To extract triples to the RDF store, you must first annotate the data that you want to store and create features for the subject, predicate, and object. For example, you define a parsing rule in Content Analytics Studio to annotate a noun-verb-noun pattern with the UIMA type myTriples, and created separate features noun1, verb, and noun2. You then export the annotator to Watson Explorer Content Analytics and associate it with your collection so that the noun-verb-noun pattern is annotated in every crawled document. Then, you define the triple pattern value to extract to the RDF store, such as by specifying noun1 as the subject feature, verb as the predicate feature, and noun2 as the object feature. After you restart parse and index services and crawl the documents, triples that match the specified pattern are stored in the RDF store.
If you use the embedded triplestore database, you can also add content to the RDF store by using Content Analytics Studio to upload RDF files. If you use a DB2 RDF store, you can add content to the RDF store by using the DB2 loadrdfstore command.
If needed, you can define regular expressions to refine the values that are added to the RDF store. For example, in the feature values that are generated by the custom text analysis rules, extracted entities are concatenated. You can specify a regular expression to extract separate values from the concatenated value. For example, if the text analysis rules generate a feature value in the format noun-verb-noun, you can specify a regular expression to extract only the verb as the predicate value.
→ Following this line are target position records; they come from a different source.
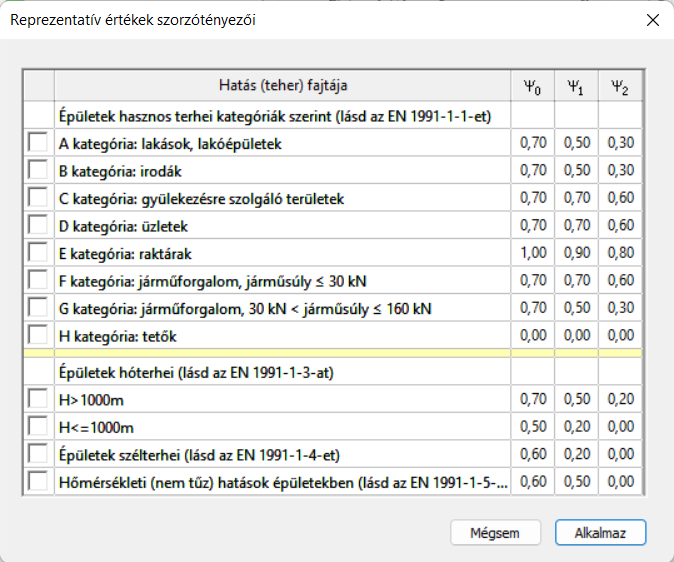Click the Alkalmaz button
674x562 pixels.
600,533

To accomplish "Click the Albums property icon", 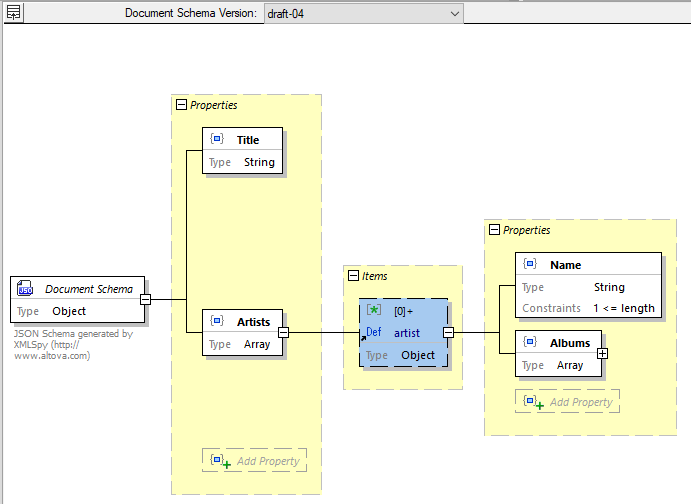I will click(x=530, y=343).
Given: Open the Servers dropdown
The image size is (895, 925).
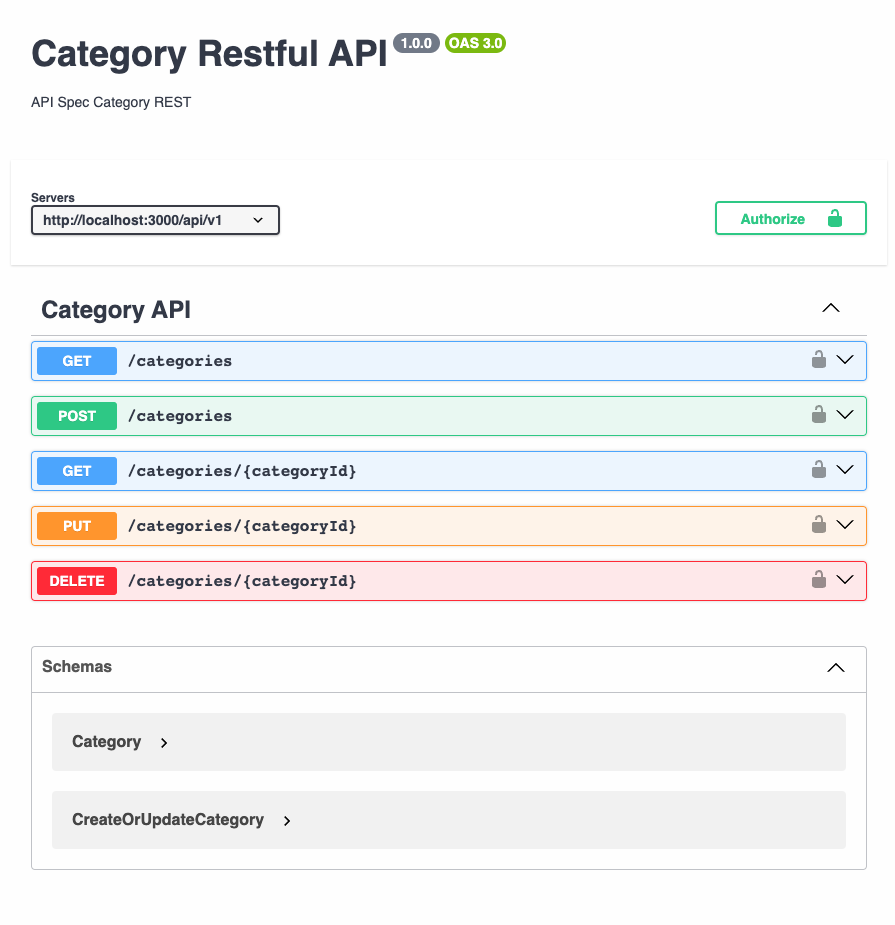Looking at the screenshot, I should [x=155, y=220].
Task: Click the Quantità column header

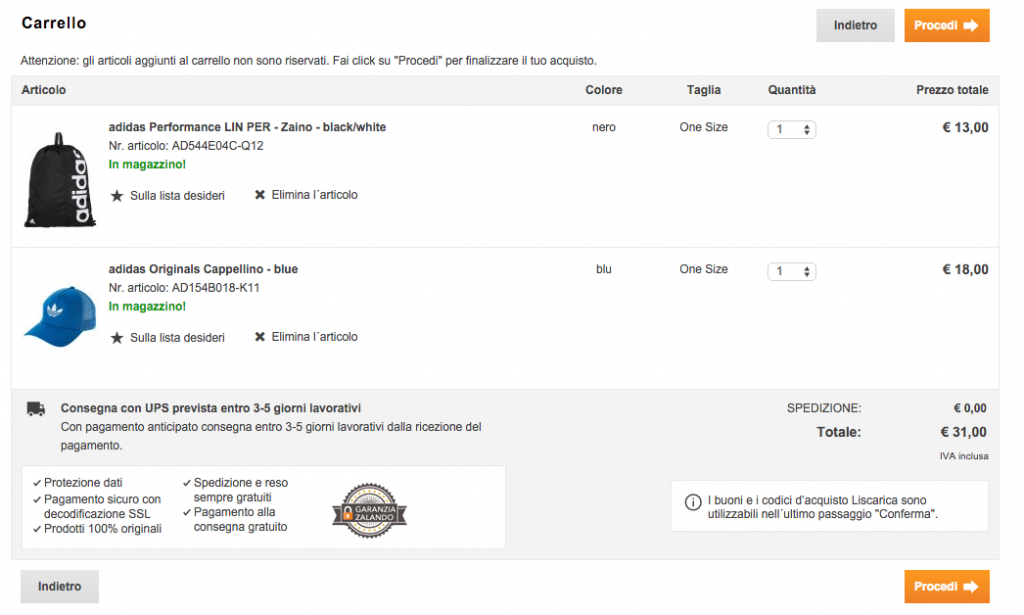Action: click(791, 90)
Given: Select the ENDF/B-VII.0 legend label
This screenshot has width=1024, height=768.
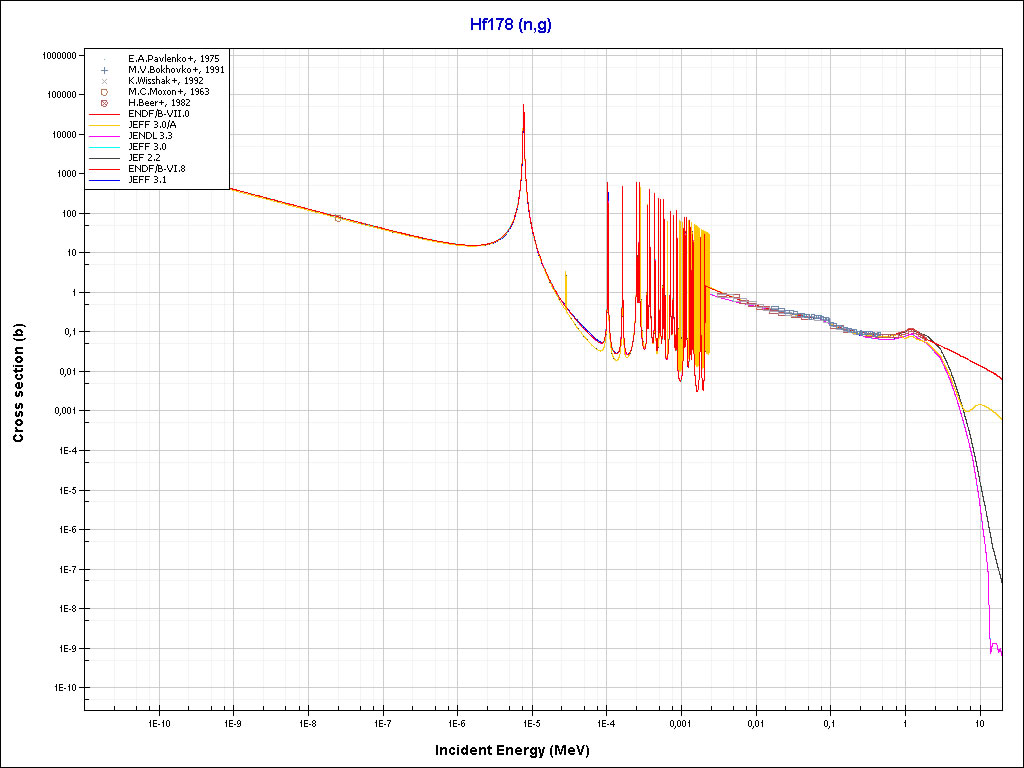Looking at the screenshot, I should [x=158, y=114].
In some cases, you might want to specify criteria to determine which triple pattern values are to be added to the RDF store. For example, you defined multiple text analysis rules but you want to store the output of only a specific rule. Because the annotations that are generated by all the text analysis rules have the same UIMA type, you specify criteria to store only the annotations that are generated by the specific rule according to its category, such as $.myword. In this case, specify com.ibm.takmi.nlp.annotation_type.ContiguousContext:category for the feature to evaluate, and specify $.myword as the regular expression pattern to match.
If you enable text search for the RDF store, you can search the parsed and indexed RDF content. You can run a text search by using the REST API to submit a SPARQL query with the search predicate in the following format:
?Variable <http://www.ibm.com/wca/rdf/function#search> (Literal_Search_Keyword Number_of_Results)
For example, you submit the SPARQL query SELECT * WHERE {?X <http://www.ibm.com/wca/rdf/function#search> ('white' 10)}. This query returns up to 10 resources whose associated literals include the term white. The resources are returned in a variable X.
If text search is not enabled, the search predicate cannot be used in SPARQL queries, and SPARQL queries can be used for exact matching only. For example, a query for ibm wat does not return IBM Watson if text search is not enabled.
When you enable text search, you must select a collection in which to index the RDF data. For improved search performance, select an enterprise search collection that does not contain any non-RDF content and for which no crawlers are defined.
If you enable statistical analysis of links, you can submit SPARQL queries with the linkAnalysis predicate to analyze the statistical weight of links in the stored RDF graph.
?Variable <http://www.ibm.com/wca/rdf/function#linkAnalysis> (Resource Predicate Predicate Number_of_Results)
This query discovers other resources that are linked to the specified resource. The first predicate is a predicate of the first hop from the origin resource and the second predicate is a predicate of the second hop.
For example, you submit the SPARQL query SELECT * WHERE {?X <http://www.ibm.com/wca/rdf/function#linkAnalysis> (<http://www.example.ibm.com/rdf#gold> <http://www.example.ibm.com/rdf#predicate1> <http://www.example.ibm.com/rdf#predicate2> 10)}. This query traces links of the specified predicates from the origin resource gold up to two hops. All paths are weighted with a calculated score and the 10 most relevant results are returned in the variable X. If gold and diamond are frequently found together in the documents, the query returns diamond as a result.